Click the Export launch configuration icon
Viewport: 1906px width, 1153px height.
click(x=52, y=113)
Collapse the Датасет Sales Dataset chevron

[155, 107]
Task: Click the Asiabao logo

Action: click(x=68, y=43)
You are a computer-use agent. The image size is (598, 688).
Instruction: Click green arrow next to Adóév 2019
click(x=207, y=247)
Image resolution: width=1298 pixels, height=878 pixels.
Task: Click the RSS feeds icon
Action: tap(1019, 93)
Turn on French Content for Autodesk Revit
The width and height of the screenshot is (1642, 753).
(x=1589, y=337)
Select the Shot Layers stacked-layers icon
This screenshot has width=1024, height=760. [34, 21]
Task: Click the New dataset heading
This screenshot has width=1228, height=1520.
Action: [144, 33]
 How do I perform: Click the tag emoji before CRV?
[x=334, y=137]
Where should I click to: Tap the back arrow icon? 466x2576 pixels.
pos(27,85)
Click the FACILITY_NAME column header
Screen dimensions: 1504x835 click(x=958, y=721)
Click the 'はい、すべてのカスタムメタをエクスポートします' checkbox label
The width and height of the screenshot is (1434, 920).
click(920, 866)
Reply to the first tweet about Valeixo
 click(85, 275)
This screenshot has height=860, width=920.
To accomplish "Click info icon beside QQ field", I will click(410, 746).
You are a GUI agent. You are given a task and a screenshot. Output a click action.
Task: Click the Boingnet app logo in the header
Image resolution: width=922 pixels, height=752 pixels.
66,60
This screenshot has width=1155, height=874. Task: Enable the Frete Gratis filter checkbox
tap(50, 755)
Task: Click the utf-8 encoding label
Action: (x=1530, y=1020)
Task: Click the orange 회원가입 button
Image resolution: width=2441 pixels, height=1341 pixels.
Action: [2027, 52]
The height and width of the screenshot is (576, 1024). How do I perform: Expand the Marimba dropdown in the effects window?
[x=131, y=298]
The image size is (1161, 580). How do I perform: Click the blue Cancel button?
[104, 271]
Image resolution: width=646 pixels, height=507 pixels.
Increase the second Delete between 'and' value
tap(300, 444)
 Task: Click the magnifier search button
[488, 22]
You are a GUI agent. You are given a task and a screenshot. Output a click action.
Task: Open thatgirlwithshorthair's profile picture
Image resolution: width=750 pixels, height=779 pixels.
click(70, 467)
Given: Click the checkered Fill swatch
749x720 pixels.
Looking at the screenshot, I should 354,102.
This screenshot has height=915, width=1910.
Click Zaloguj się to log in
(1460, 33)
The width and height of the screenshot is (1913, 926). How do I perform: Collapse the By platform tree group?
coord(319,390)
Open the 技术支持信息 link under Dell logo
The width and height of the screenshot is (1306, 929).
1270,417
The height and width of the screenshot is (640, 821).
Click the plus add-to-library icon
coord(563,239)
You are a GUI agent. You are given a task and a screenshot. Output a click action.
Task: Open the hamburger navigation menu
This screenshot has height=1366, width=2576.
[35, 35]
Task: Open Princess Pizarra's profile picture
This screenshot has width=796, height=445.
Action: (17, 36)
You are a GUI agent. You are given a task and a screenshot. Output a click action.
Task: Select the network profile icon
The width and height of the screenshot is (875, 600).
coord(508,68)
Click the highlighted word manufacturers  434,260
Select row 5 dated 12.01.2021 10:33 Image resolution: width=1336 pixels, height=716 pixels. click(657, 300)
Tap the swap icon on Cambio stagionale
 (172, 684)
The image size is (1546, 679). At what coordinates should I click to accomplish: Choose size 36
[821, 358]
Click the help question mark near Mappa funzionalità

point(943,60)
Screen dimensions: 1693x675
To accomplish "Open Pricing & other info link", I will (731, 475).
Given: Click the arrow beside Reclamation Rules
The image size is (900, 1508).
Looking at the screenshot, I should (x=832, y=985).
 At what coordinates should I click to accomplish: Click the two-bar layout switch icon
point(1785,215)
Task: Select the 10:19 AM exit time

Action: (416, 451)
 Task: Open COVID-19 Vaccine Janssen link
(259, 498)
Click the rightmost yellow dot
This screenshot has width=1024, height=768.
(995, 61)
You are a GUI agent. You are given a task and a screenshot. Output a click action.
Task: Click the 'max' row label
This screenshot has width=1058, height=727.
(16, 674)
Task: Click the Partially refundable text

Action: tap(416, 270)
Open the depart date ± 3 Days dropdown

------------------------------------------------

▶ EXERCISE OBJECTIVE: Copy out all of the records above word for word, keeping every line as it is.

▶ OUTPUT BELOW:
Click the Export launch configuration icon
Viewport: 1906px width, 1153px height.
click(x=52, y=113)
Collapse the Датасет Sales Dataset chevron

[155, 107]
Task: Click the Asiabao logo

Action: click(x=68, y=43)
You are a computer-use agent. The image size is (598, 688).
Instruction: Click green arrow next to Adóév 2019
click(x=207, y=247)
Image resolution: width=1298 pixels, height=878 pixels.
Task: Click the RSS feeds icon
Action: tap(1019, 93)
Turn on French Content for Autodesk Revit
The width and height of the screenshot is (1642, 753).
(x=1589, y=337)
Select the Shot Layers stacked-layers icon
This screenshot has width=1024, height=760. [34, 21]
Task: Click the New dataset heading
This screenshot has width=1228, height=1520.
Action: [144, 33]
 How do I perform: Click the tag emoji before CRV?
[x=334, y=137]
Where should I click to: Tap the back arrow icon? 466x2576 pixels.
pos(27,85)
Click the FACILITY_NAME column header
Screen dimensions: 1504x835 click(x=958, y=721)
Click the 'はい、すべてのカスタムメタをエクスポートします' checkbox label
The width and height of the screenshot is (1434, 920).
click(920, 866)
Reply to the first tweet about Valeixo
 click(85, 275)
This screenshot has height=860, width=920.
To accomplish "Click info icon beside QQ field", I will click(410, 746).
You are a GUI agent. You are given a task and a screenshot. Output a click action.
Task: Click the Boingnet app logo in the header
Image resolution: width=922 pixels, height=752 pixels.
66,60
This screenshot has width=1155, height=874. Task: Enable the Frete Gratis filter checkbox
tap(50, 755)
Task: Click the utf-8 encoding label
Action: (x=1530, y=1020)
Task: Click the orange 회원가입 button
Image resolution: width=2441 pixels, height=1341 pixels.
Action: [2027, 52]
The height and width of the screenshot is (576, 1024). How do I perform: Expand the Marimba dropdown in the effects window?
[x=131, y=298]
The image size is (1161, 580). How do I perform: Click the blue Cancel button?
[104, 271]
Image resolution: width=646 pixels, height=507 pixels.
Increase the second Delete between 'and' value
tap(300, 444)
 Task: Click the magnifier search button
[488, 22]
You are a GUI agent. You are given a task and a screenshot. Output a click action.
Task: Open thatgirlwithshorthair's profile picture
Image resolution: width=750 pixels, height=779 pixels.
click(70, 467)
Given: Click the checkered Fill swatch
749x720 pixels.
Looking at the screenshot, I should 354,102.
This screenshot has height=915, width=1910.
Click Zaloguj się to log in
(1460, 33)
The width and height of the screenshot is (1913, 926). How do I perform: Collapse the By platform tree group?
coord(319,390)
Open the 技术支持信息 link under Dell logo
The width and height of the screenshot is (1306, 929).
1270,417
The height and width of the screenshot is (640, 821).
Click the plus add-to-library icon
coord(563,239)
You are a GUI agent. You are given a task and a screenshot. Output a click action.
Task: Open the hamburger navigation menu
This screenshot has height=1366, width=2576.
[35, 35]
Task: Open Princess Pizarra's profile picture
This screenshot has width=796, height=445.
Action: (17, 36)
You are a GUI agent. You are given a task and a screenshot. Output a click action.
Task: Select the network profile icon
The width and height of the screenshot is (875, 600).
coord(508,68)
Click the highlighted word manufacturers  434,260
Select row 5 dated 12.01.2021 10:33 Image resolution: width=1336 pixels, height=716 pixels. click(657, 300)
Tap the swap icon on Cambio stagionale
 (172, 684)
The image size is (1546, 679). At what coordinates should I click to accomplish: Choose size 36
[821, 358]
Click the help question mark near Mappa funzionalità

point(943,60)
Screen dimensions: 1693x675
To accomplish "Open Pricing & other info link", I will (731, 475).
Given: Click the arrow beside Reclamation Rules
The image size is (900, 1508).
Looking at the screenshot, I should (x=832, y=985).
 At what coordinates should I click to accomplish: Click the two-bar layout switch icon
point(1785,215)
Task: Select the 10:19 AM exit time

Action: (416, 451)
 Task: Open COVID-19 Vaccine Janssen link
(259, 498)
Click the rightmost yellow dot
This screenshot has width=1024, height=768.
(995, 61)
You are a GUI agent. You are given a task and a screenshot. Output a click action.
Task: Click the 'max' row label
This screenshot has width=1058, height=727.
(16, 674)
Task: Click the Partially refundable text

Action: tap(416, 270)
Open the depart date ± 3 Days dropdown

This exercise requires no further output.